Problem to work on :: Copy nothing but the lines below running from the line containing "Inktlinten (660, 663)" through the line containing "[Overschakelen naar Frans] (1160, 24)", both end lines included.

Stored items ::
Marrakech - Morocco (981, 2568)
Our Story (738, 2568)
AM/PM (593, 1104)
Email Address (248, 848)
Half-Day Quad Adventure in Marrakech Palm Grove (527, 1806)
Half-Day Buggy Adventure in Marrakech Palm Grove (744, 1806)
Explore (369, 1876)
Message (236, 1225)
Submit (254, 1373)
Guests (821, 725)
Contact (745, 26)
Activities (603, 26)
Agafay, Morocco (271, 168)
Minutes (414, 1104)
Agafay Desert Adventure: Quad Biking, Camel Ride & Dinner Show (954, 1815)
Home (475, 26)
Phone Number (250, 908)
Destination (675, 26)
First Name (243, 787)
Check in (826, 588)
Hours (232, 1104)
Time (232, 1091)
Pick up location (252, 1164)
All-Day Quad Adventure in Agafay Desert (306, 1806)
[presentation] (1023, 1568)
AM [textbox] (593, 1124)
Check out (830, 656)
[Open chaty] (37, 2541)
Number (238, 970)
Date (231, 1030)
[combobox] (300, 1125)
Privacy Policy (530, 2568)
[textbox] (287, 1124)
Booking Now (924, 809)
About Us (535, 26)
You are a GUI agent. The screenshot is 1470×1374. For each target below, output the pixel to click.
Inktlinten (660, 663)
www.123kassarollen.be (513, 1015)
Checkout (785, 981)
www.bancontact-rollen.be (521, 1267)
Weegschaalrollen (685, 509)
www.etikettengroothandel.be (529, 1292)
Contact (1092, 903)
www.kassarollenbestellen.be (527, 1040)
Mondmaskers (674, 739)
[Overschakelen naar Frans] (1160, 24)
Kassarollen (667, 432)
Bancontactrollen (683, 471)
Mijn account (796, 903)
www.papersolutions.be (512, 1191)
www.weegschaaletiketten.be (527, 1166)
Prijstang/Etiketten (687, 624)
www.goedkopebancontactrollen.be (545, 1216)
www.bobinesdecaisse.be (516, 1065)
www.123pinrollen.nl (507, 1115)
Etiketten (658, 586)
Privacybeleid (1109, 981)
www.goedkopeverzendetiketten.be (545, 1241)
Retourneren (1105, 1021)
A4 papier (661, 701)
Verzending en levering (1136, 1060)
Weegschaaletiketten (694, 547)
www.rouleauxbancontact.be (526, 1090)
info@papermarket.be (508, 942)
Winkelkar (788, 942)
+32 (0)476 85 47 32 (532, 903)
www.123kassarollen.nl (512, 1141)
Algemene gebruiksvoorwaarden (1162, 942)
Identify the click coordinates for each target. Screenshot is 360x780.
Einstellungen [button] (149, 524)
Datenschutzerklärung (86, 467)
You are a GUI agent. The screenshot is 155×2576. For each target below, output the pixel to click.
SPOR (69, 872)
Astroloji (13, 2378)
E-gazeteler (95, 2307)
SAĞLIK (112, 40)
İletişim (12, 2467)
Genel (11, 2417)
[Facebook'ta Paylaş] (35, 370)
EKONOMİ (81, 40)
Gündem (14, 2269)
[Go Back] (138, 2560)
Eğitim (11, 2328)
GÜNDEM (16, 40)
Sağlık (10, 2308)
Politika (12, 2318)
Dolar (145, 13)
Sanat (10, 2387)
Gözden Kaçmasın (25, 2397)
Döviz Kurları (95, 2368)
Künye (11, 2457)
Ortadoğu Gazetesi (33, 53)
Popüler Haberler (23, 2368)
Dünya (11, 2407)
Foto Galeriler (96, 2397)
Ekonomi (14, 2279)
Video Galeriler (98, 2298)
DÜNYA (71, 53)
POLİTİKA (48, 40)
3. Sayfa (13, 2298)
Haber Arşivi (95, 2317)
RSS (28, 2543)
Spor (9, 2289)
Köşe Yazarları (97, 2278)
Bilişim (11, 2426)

Solved exercise ::
Inktlinten (660, 663)
www.123kassarollen.be (513, 1015)
Checkout (785, 981)
www.bancontact-rollen.be (521, 1267)
Weegschaalrollen (685, 509)
www.etikettengroothandel.be (529, 1292)
Contact (1092, 903)
www.kassarollenbestellen.be (527, 1040)
Mondmaskers (674, 739)
[Overschakelen naar Frans] (1160, 24)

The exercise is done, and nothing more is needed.